Selection:

------------------------------------------------------------------------

1.4 Convergence of Fourier series in L2 norm

Fourier series convergence in L2 norm is a key concept in harmonic analysis. It measures how well a function can be approximated by its Fourier series using the L2 norm, which captures the "average" difference between functions.

This idea connects to broader themes of function spaces, orthogonality, and approximation theory. Understanding L2 convergence helps us analyze how well Fourier series represent functions and their properties in various applications.

------------------------------------------------------------------------

Written tasks:
#1 In the passage on Fourier series convergence, what does the L2 norm capture?
#2 Reproduce word for word the part of the Fourier series passage starting at "Fourier series convergence" and ending at "difference between functions.".

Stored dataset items
------------------------------------------------------------------------

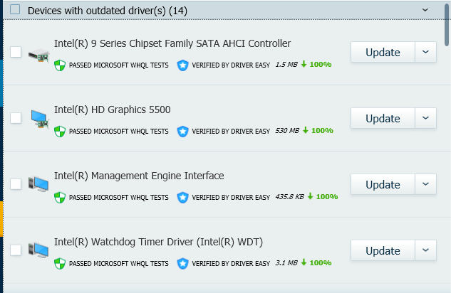451x293 pixels.
Task: Collapse the outdated drivers section chevron
Action: click(x=425, y=9)
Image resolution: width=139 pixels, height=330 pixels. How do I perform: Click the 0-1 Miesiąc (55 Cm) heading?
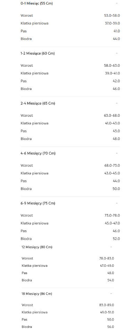pos(36,3)
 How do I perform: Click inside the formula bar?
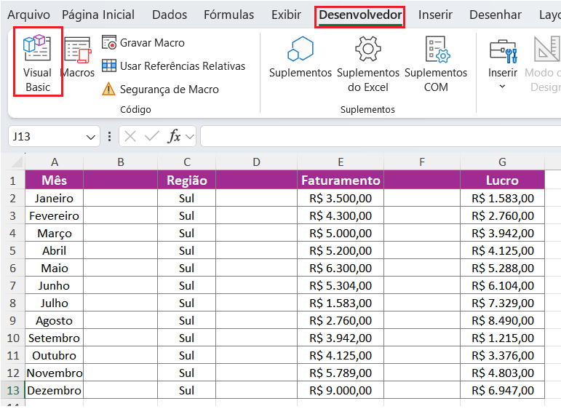point(378,137)
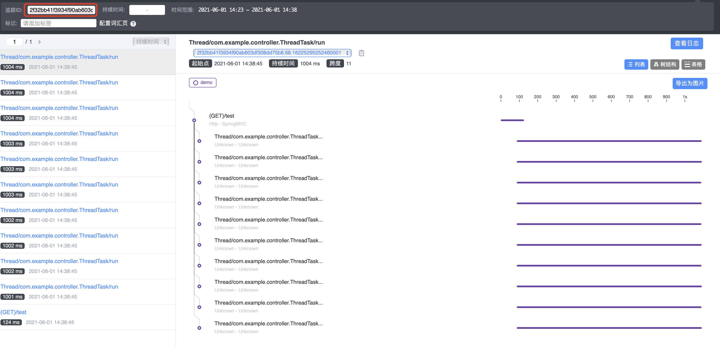720x347 pixels.
Task: Click the span node dot beside {GET}/test
Action: (x=194, y=120)
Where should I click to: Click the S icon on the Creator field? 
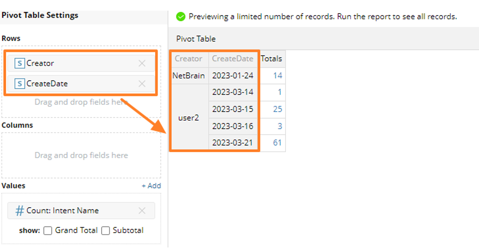tap(21, 63)
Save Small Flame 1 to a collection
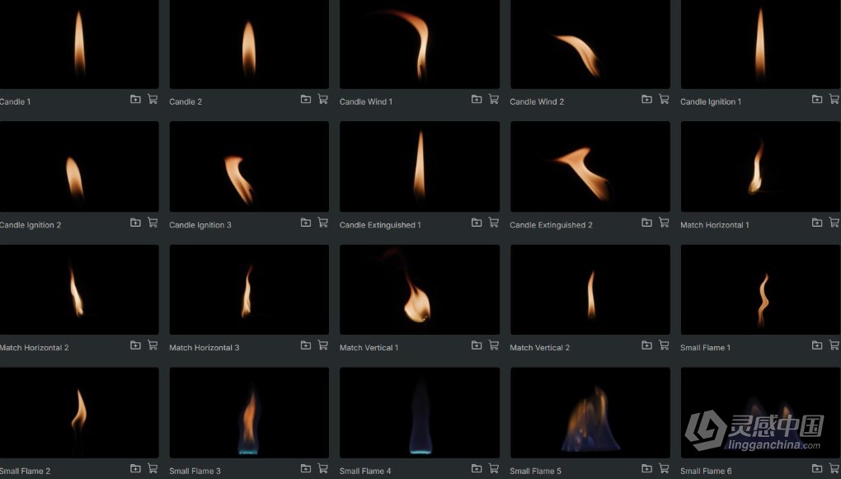 (816, 345)
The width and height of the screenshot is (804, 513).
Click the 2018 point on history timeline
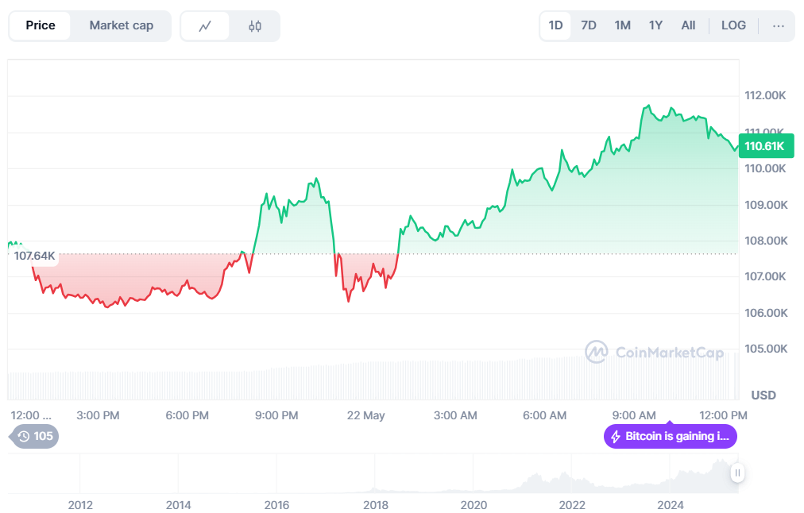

------------------------------------------------------------------------

Results of the exercise:
#1 The "average" difference between functions.

#2
Fourier series convergence in L2 norm is a key concept in harmonic analysis. It measures how well a function can be approximated by its Fourier series using the L2 norm, which captures the "average" difference between functions.